- _Textabschnitt_:
Mehr, nicht weniger und vor allem neue Politik ist nötig

In Nordafrika und Arabien haben die meisten genug. Trotz den in Diktaturen immensen Risiken an Leib und Leben sind sie aufgebrochen, verteidigen ihre Würde und kämpfen vehement aber kreativ und gewaltfrei für ihre Freiheit und die Demokratie.

Bei uns haben zwar ganz viele auch genug von all den Katastrophen und Krisen. Doch statt von neuen Aufbrüchen scheint sie eine Art hochgespannte resignative Lethargie erfasst zu haben. Jedenfalls ist kaum neues Engagement für mehr Demokratie und für die Wahrung der Freiheit erkennbar.

Was derzeit weltwirtschaftlich, währungspolitisch, staatsverschuldnerisch und gesamteuropäisch passiert ist nicht anderes als ein enormer Freiheitverlust. Denn Freiheit bedeutet politisch weit mehr als das Auswählen dürfen zwischen einem beschränkten Angebot. Freiheit bedeutet, dass das Leben nicht länger Schicksal ist. Dass wir gemeinsam unsere Lebensgrundlagen bestimmen, gestalten und gewährleisten können. Dafür ist einmal die Demokratie eingerichtet worden.

- _Vorliegende Einträge_:
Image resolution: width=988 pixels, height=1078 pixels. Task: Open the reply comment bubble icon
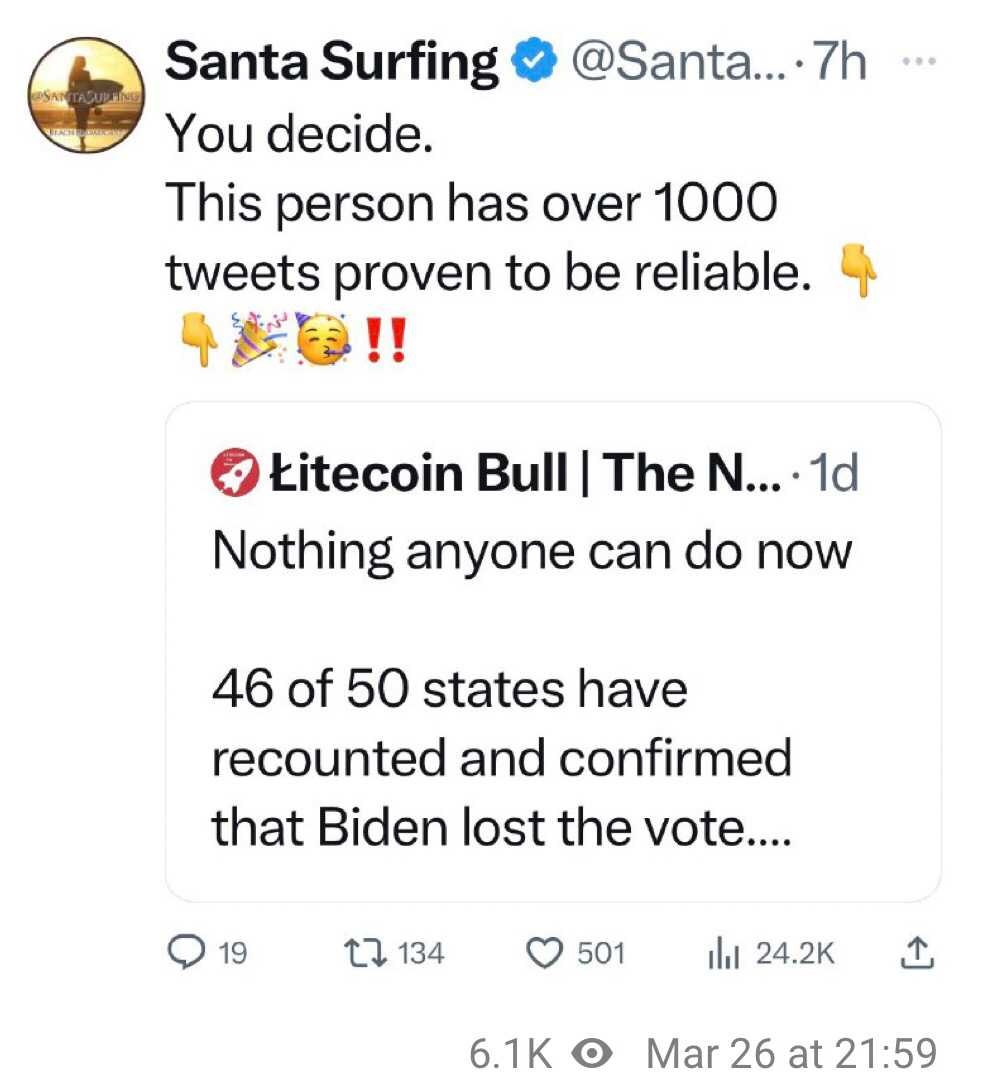tap(186, 953)
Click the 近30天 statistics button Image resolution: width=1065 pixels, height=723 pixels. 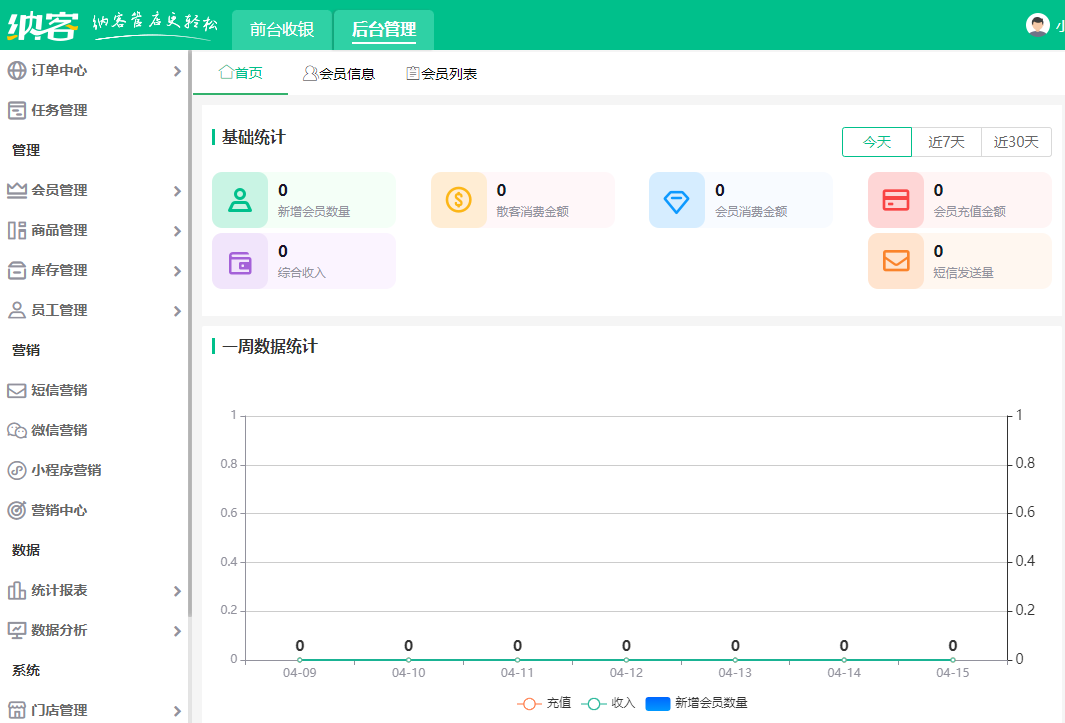[1016, 142]
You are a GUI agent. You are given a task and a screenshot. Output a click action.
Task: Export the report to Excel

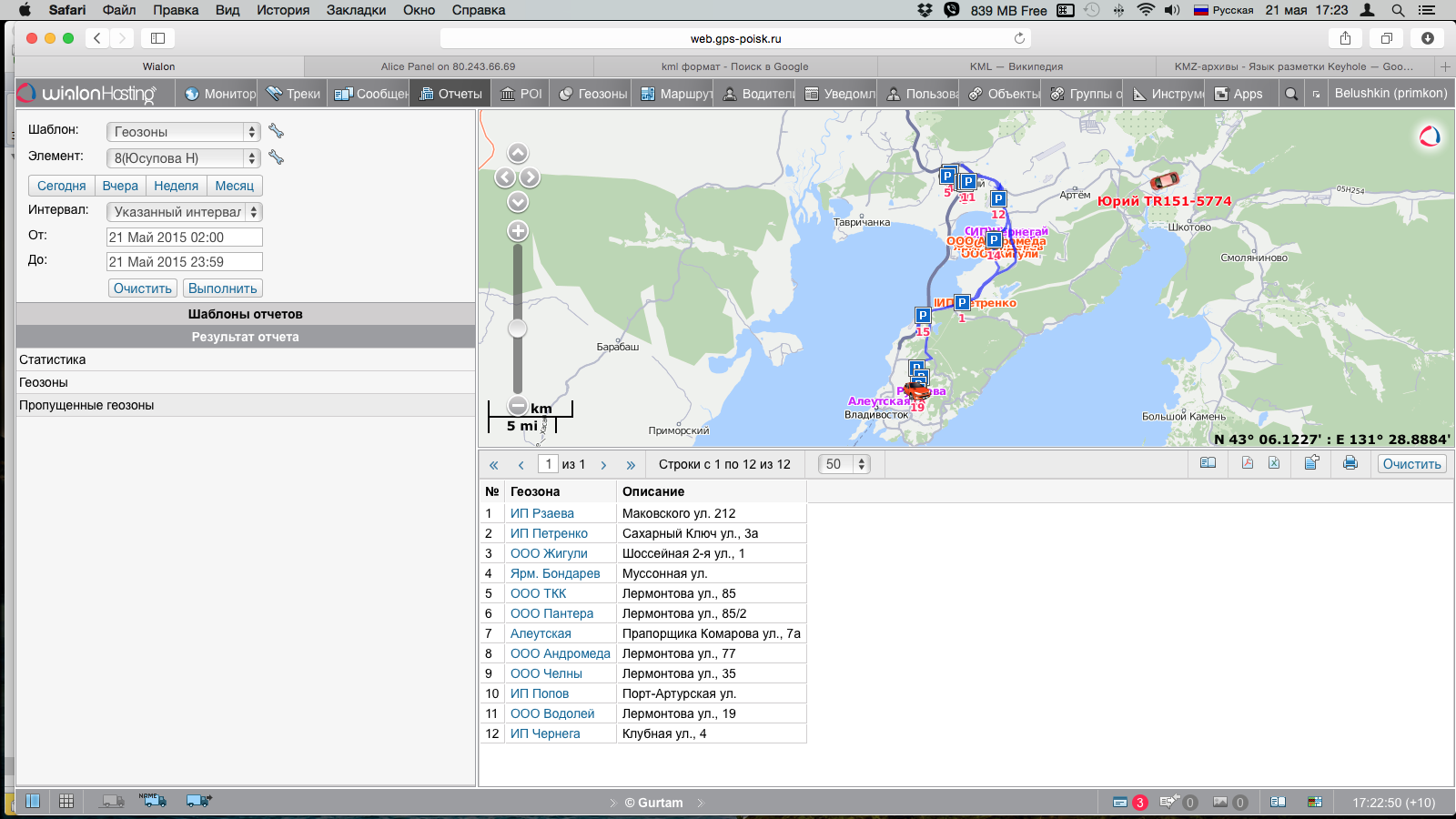[x=1274, y=463]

- _Aufgabenstellung_:
1. Bearbeite den Textabschnitt von „Bei uns haben“ an und weiter bis einschließlich „Demokratie eingerichtet worden.“. Gib diese Stelle wieder und setze dabei „Gleichgültigkeit“ anstelle von „Lethargie“.
2. Beantworte anhand des Textabschnitts diese Fragen:
(a) Wofür kämpfen die meisten in Nordafrika und Arabien?
(b) Was scheint viele bei uns erfasst zu haben?
(c) Was bedeutet Freiheit laut dem Textabschnitt über das Auswählen zwischen einem beschränkten Angebot hinaus?

- _Ergebnisse_:
1.
Bei uns haben zwar ganz viele auch genug von all den Katastrophen und Krisen. Doch statt von neuen Aufbrüchen scheint sie eine Art hochgespannte resignative Gleichgültigkeit erfasst zu haben. Jedenfalls ist kaum neues Engagement für mehr Demokratie und für die Wahrung der Freiheit erkennbar.

Was derzeit weltwirtschaftlich, währungspolitisch, staatsverschuldnerisch und gesamteuropäisch passiert ist nicht anderes als ein enormer Freiheitverlust. Denn Freiheit bedeutet politisch weit mehr als das Auswählen dürfen zwischen einem beschränkten Angebot. Freiheit bedeutet, dass das Leben nicht länger Schicksal ist. Dass wir gemeinsam unsere Lebensgrundlagen bestimmen, gestalten und gewährleisten können. Dafür ist einmal die Demokratie eingerichtet worden.

2.
(a) Für ihre Freiheit und die Demokratie.
(b) Eine Art hochgespannte resignative Lethargie.
(c) Dass das Leben nicht länger Schicksal ist und wir gemeinsam unsere Lebensgrundlagen bestimmen, gestalten und gewährleisten können.